Your task
Whatever the records below hold, copy it all out exactly.

Task inputs
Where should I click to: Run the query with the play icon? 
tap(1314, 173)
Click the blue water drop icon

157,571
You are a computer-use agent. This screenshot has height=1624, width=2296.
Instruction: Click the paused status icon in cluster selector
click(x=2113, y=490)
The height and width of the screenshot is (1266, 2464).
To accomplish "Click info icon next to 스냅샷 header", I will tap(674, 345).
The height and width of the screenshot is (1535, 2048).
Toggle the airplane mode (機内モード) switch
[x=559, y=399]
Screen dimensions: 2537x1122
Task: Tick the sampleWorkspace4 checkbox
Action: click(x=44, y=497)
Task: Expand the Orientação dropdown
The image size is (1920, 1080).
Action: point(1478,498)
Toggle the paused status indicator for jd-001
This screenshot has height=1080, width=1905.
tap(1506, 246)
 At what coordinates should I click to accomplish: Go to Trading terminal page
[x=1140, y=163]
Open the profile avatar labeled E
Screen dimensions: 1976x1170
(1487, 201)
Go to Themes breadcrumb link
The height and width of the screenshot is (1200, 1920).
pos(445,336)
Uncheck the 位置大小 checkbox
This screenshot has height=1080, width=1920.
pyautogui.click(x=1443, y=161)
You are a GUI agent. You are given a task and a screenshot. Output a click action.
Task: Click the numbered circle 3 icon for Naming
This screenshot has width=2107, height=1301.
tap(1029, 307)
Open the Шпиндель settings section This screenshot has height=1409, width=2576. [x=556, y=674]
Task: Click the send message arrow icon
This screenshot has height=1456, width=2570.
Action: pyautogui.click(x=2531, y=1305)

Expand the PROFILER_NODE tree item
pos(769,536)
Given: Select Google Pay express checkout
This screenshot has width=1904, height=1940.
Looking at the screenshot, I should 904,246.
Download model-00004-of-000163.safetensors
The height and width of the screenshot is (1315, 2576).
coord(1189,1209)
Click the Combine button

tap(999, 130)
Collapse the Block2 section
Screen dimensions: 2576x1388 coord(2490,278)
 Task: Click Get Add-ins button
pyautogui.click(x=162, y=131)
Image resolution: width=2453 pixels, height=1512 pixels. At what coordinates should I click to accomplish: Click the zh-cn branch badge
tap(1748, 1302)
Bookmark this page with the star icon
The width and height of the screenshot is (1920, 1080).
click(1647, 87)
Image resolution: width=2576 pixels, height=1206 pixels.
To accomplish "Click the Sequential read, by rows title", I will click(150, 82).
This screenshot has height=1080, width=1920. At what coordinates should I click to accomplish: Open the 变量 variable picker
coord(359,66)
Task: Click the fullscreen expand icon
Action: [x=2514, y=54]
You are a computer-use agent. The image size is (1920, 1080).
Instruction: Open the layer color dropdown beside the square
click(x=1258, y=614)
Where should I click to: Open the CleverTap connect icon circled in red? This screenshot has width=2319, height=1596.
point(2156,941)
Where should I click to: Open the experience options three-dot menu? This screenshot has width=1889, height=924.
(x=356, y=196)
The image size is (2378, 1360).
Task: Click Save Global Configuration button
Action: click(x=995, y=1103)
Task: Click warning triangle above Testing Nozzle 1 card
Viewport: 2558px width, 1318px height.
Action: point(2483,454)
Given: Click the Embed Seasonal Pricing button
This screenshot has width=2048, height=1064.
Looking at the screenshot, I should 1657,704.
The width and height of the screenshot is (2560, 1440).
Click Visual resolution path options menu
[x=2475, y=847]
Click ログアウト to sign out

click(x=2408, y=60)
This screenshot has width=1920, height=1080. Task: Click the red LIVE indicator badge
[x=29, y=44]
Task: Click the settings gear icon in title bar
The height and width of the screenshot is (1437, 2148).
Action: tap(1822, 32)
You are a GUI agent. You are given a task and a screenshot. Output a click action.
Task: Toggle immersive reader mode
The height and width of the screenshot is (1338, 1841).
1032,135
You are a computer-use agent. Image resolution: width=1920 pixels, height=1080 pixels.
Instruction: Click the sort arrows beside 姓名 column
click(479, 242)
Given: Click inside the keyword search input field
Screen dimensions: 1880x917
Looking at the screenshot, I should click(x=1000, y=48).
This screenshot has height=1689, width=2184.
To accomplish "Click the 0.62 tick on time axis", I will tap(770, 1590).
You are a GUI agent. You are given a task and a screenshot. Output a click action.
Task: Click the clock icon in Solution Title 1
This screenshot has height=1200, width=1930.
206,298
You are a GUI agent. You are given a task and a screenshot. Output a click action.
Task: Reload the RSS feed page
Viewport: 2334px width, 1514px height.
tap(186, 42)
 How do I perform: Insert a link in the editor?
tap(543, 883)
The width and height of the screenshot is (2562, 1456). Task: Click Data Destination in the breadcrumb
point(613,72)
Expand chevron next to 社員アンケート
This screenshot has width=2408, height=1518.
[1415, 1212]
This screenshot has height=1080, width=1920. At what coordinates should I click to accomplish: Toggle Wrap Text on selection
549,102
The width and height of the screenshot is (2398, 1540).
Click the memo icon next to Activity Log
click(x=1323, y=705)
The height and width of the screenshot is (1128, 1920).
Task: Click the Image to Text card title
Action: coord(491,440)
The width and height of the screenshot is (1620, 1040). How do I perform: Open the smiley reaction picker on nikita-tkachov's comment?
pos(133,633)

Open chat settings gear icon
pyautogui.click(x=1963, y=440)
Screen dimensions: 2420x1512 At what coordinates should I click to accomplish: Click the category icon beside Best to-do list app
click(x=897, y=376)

Written solution
Where should I click to: Run the query with the play icon? 
tap(1314, 173)
Click the blue water drop icon

157,571
You are a computer-use agent. This screenshot has height=1624, width=2296.
Instruction: Click the paused status icon in cluster selector
click(x=2113, y=490)
The height and width of the screenshot is (1266, 2464).
To accomplish "Click info icon next to 스냅샷 header", I will tap(674, 345).
The height and width of the screenshot is (1535, 2048).
Toggle the airplane mode (機内モード) switch
[x=559, y=399]
Screen dimensions: 2537x1122
Task: Tick the sampleWorkspace4 checkbox
Action: click(x=44, y=497)
Task: Expand the Orientação dropdown
The image size is (1920, 1080).
Action: point(1478,498)
Toggle the paused status indicator for jd-001
This screenshot has height=1080, width=1905.
tap(1506, 246)
 At what coordinates should I click to accomplish: Go to Trading terminal page
[x=1140, y=163]
Open the profile avatar labeled E
Screen dimensions: 1976x1170
(1487, 201)
Go to Themes breadcrumb link
The height and width of the screenshot is (1200, 1920).
pos(445,336)
Uncheck the 位置大小 checkbox
This screenshot has height=1080, width=1920.
pyautogui.click(x=1443, y=161)
You are a GUI agent. You are given a task and a screenshot. Output a click action.
Task: Click the numbered circle 3 icon for Naming
This screenshot has width=2107, height=1301.
tap(1029, 307)
Open the Шпиндель settings section This screenshot has height=1409, width=2576. [x=556, y=674]
Task: Click the send message arrow icon
This screenshot has height=1456, width=2570.
Action: pyautogui.click(x=2531, y=1305)

Expand the PROFILER_NODE tree item
pos(769,536)
Given: Select Google Pay express checkout
This screenshot has width=1904, height=1940.
Looking at the screenshot, I should 904,246.
Download model-00004-of-000163.safetensors
The height and width of the screenshot is (1315, 2576).
coord(1189,1209)
Click the Combine button

tap(999, 130)
Collapse the Block2 section
Screen dimensions: 2576x1388 coord(2490,278)
 Task: Click Get Add-ins button
pyautogui.click(x=162, y=131)
Image resolution: width=2453 pixels, height=1512 pixels. At what coordinates should I click to accomplish: Click the zh-cn branch badge
tap(1748, 1302)
Bookmark this page with the star icon
The width and height of the screenshot is (1920, 1080).
click(1647, 87)
Image resolution: width=2576 pixels, height=1206 pixels.
To accomplish "Click the Sequential read, by rows title", I will click(150, 82).
This screenshot has height=1080, width=1920. At what coordinates should I click to accomplish: Open the 变量 variable picker
coord(359,66)
Task: Click the fullscreen expand icon
Action: [x=2514, y=54]
You are a computer-use agent. The image size is (1920, 1080).
Instruction: Open the layer color dropdown beside the square
click(x=1258, y=614)
Where should I click to: Open the CleverTap connect icon circled in red? This screenshot has width=2319, height=1596.
point(2156,941)
Where should I click to: Open the experience options three-dot menu? This screenshot has width=1889, height=924.
(x=356, y=196)
The image size is (2378, 1360).
Task: Click Save Global Configuration button
Action: click(x=995, y=1103)
Task: Click warning triangle above Testing Nozzle 1 card
Viewport: 2558px width, 1318px height.
Action: point(2483,454)
Given: Click the Embed Seasonal Pricing button
This screenshot has width=2048, height=1064.
Looking at the screenshot, I should 1657,704.
The width and height of the screenshot is (2560, 1440).
Click Visual resolution path options menu
[x=2475, y=847]
Click ログアウト to sign out

click(x=2408, y=60)
This screenshot has width=1920, height=1080. Task: Click the red LIVE indicator badge
[x=29, y=44]
Task: Click the settings gear icon in title bar
The height and width of the screenshot is (1437, 2148).
Action: tap(1822, 32)
You are a GUI agent. You are given a task and a screenshot. Output a click action.
Task: Toggle immersive reader mode
The height and width of the screenshot is (1338, 1841).
1032,135
You are a computer-use agent. Image resolution: width=1920 pixels, height=1080 pixels.
Instruction: Click the sort arrows beside 姓名 column
click(479, 242)
Given: Click inside the keyword search input field
Screen dimensions: 1880x917
Looking at the screenshot, I should click(x=1000, y=48).
This screenshot has height=1689, width=2184.
To accomplish "Click the 0.62 tick on time axis", I will tap(770, 1590).
You are a GUI agent. You are given a task and a screenshot. Output a click action.
Task: Click the clock icon in Solution Title 1
This screenshot has height=1200, width=1930.
206,298
You are a GUI agent. You are given a task and a screenshot. Output a click action.
Task: Reload the RSS feed page
Viewport: 2334px width, 1514px height.
tap(186, 42)
 How do I perform: Insert a link in the editor?
tap(543, 883)
The width and height of the screenshot is (2562, 1456). Task: Click Data Destination in the breadcrumb
point(613,72)
Expand chevron next to 社員アンケート
This screenshot has width=2408, height=1518.
[1415, 1212]
This screenshot has height=1080, width=1920. At what coordinates should I click to accomplish: Toggle Wrap Text on selection
549,102
The width and height of the screenshot is (2398, 1540).
Click the memo icon next to Activity Log
click(x=1323, y=705)
The height and width of the screenshot is (1128, 1920).
Task: Click the Image to Text card title
Action: coord(491,440)
The width and height of the screenshot is (1620, 1040). How do I perform: Open the smiley reaction picker on nikita-tkachov's comment?
pos(133,633)

Open chat settings gear icon
pyautogui.click(x=1963, y=440)
Screen dimensions: 2420x1512 At what coordinates should I click to accomplish: Click the category icon beside Best to-do list app
click(x=897, y=376)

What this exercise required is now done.